Le cratère du Mont-Denise n’existe plus ; mais on peut cependant suivre d’épaisses coulées de laves depuis son sommet jusque dans le fond des vallées environnantes. L’une d’elles s’allonge au sud en forme de promontoire sur la rivière de la Borne, et projette le long de ses rives deux rangées de basalte prismatique, en face l’une de l’autre. Celle de droite, accolée à une masse énorme de rochers à pic, bien connue sous le nom d’Orgues d’Expaly (voy. le frontispice, p. 289), est formée de colonnes d’un pied de diamètre sur dix, quinze et parfois vingt mètres de longueur. Celle de gauche, qui porte le nom de Croix de la Paille, représente assez bien, par l’entassement et la direction divergente de ses innombrables prismes, l’image d’un immense chantier de bois écroulé.

Au pied de ces colonnades de laves coule doucement sur le sable et la mousse un petit ruisseau, le Riou Pezoulliou, dans lequel on recueille, après les grandes pluies, des grenats, des zircons, des saphirs. Mais ce n’est pas pour contempler ces jeux puérils de la nature que le savant se décide à gravir le sommet du Denise ; ce n’est pas non plus pour y embrasser d’un regard les vastes contours du bassin de la Haute-Loire, dont la concavité tout entière se creuse autour de lui.

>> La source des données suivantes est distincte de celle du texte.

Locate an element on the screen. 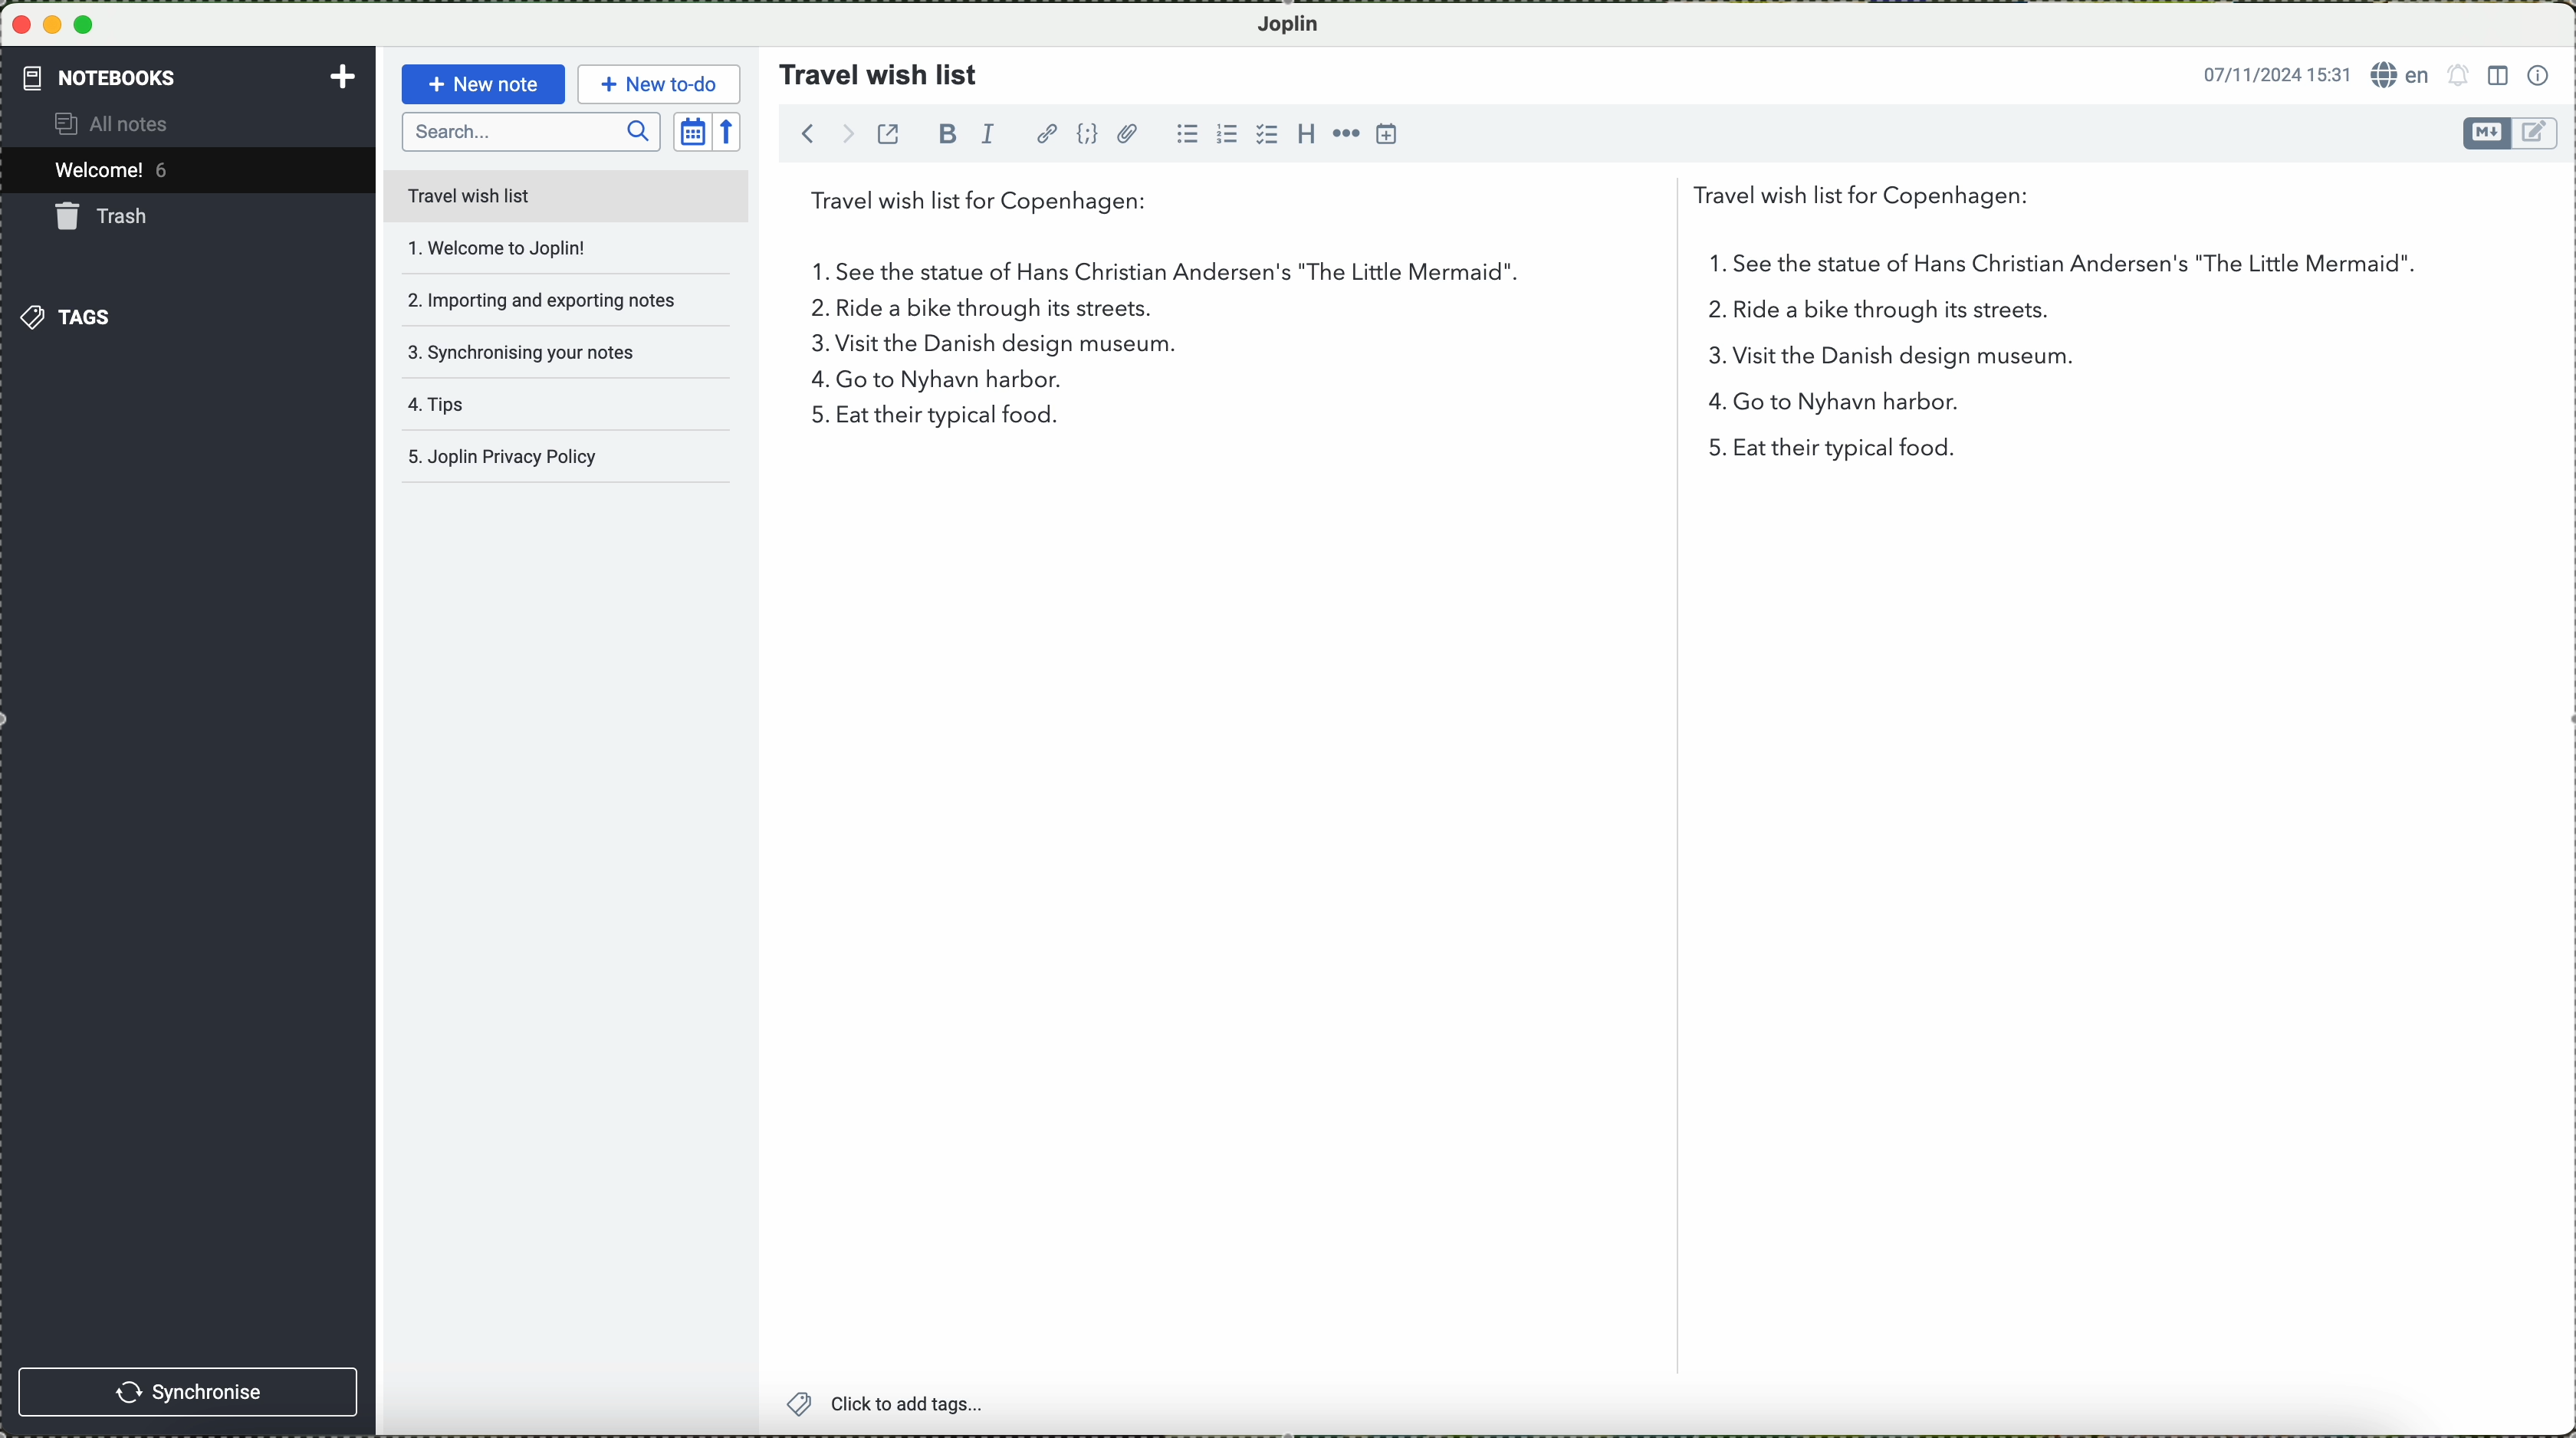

Dans la couche de tuf scoriacé, considérée comme homogène, qui s’étend d’un bord à l’autre de la montagne, on a trouvé, d’un côté, des ossements d’éléphants, de rhinocéros, de cerfs gigantesques, et de l’autre, les restes d’au moins deux squelettes humains.

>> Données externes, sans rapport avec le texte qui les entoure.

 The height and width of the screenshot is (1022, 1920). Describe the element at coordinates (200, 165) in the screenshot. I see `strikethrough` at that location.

Tout le monde peut voir dans le musée de la ville du Puy un bloc de cette brèche contenant la plus grande portion d’un crâne et plusieurs autres ossements paraissant appartenir au genre homme, ou tout au moins bimane.

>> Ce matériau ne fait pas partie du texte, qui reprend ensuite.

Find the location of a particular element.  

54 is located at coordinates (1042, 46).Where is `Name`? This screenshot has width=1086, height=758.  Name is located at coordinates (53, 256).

Cette découverte date de 1844, et bien que les circonstances qui s’y rattachent, soigneusement étudiées par M. Aimard, un de ces érudits modestes et consciencieux qui honorent la province, eussent été exposées par lui à la Société académique du Puy, elle demeura sans grand retentissement jusqu’au moment où la société de savants errants, qui prend le titre de Congrès scientifique de France, se réunit au Puy pour délibérer sur le fait. C’était en l’an de grâce 1856.

La trouvaille du Mont-Denise datait de douze ans ; dans l’intervalle la science avait terriblement marché, et elle touchait déjà à ces sommets vertigineux, du haut desquels le plus mince bachelier, le plus piètre fruit-sec du moindre concours peut aujourd’hui regarder de haut les maîtres révérés de notre jeunesse et sourire avec dédain aux noms de Buffon, de Laplace et de Cuvier.

Aussi l’authenticité des spécimens funéraires du Mont-Denise ne fut pas même discutée dans le congrès ; nul doute raisonnable ne pouvait être permis à ce sujet[1]. Que le Velay eût été habité par l’homme à l’époque de l’éruption des volcans les moins anciens, il n’y avait réellement pas de quoi être surpris ; mais déduire de là l’existence contemporaine sur le même sol, de notre race et de nombreuses espèces de grands pachydermes aujourd’hui éteintes, voilà qui était plus hardi et tout aussi discutable que le système qui ne verrait que des con-

  1. G. Poulett Scrope, The Geology and extinct volcanus of central France, chap. VII.